##### RECORDS SUPPLIED #####
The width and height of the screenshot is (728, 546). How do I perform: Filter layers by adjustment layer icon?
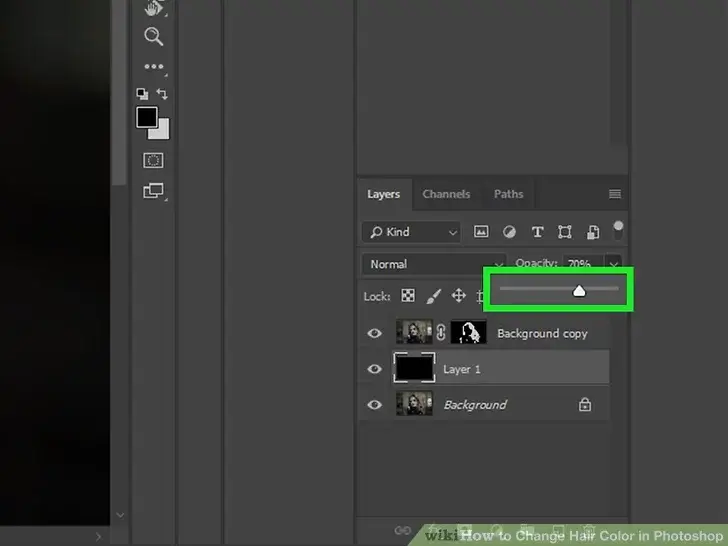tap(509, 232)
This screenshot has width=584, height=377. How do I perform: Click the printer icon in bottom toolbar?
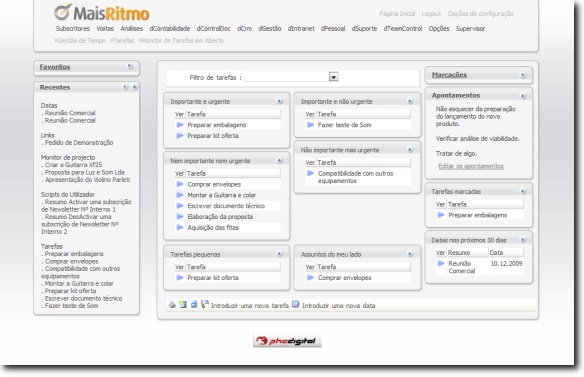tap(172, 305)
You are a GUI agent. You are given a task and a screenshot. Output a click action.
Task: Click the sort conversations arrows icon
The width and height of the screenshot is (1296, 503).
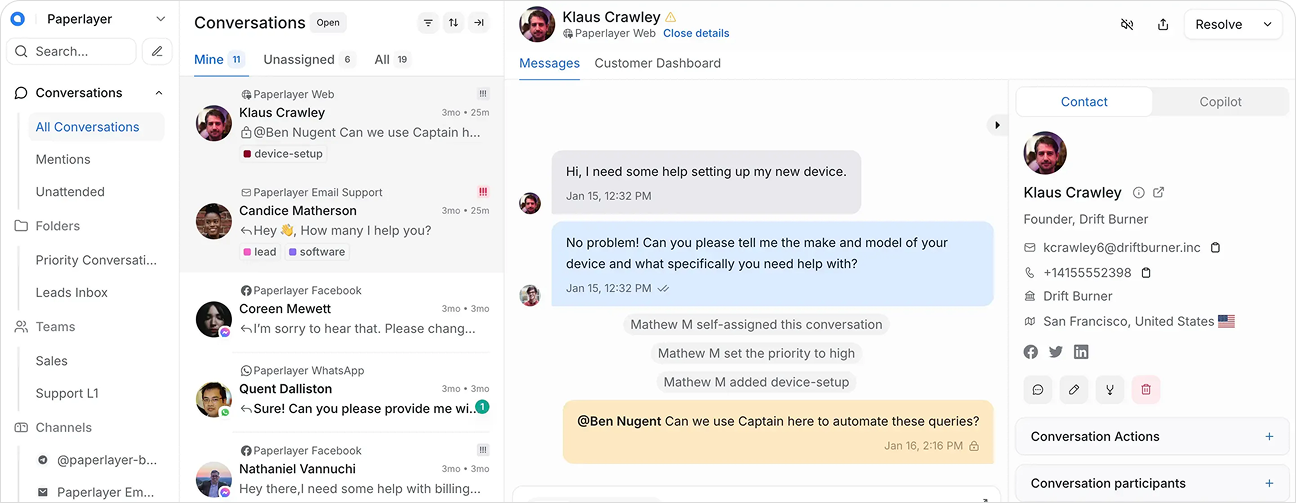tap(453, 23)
#####
EXERCISE: Please retype the material in full, exactly as it reads, apart from the images.

FINAL ANSWER:
The width and height of the screenshot is (728, 546). How do I perform: Filter layers by adjustment layer icon?
tap(509, 232)
This screenshot has width=584, height=377. How do I perform: Click the printer icon in bottom toolbar?
tap(172, 305)
You are a GUI agent. You are given a task and a screenshot. Output a click action.
Task: Click the sort conversations arrows icon
The width and height of the screenshot is (1296, 503).
tap(453, 23)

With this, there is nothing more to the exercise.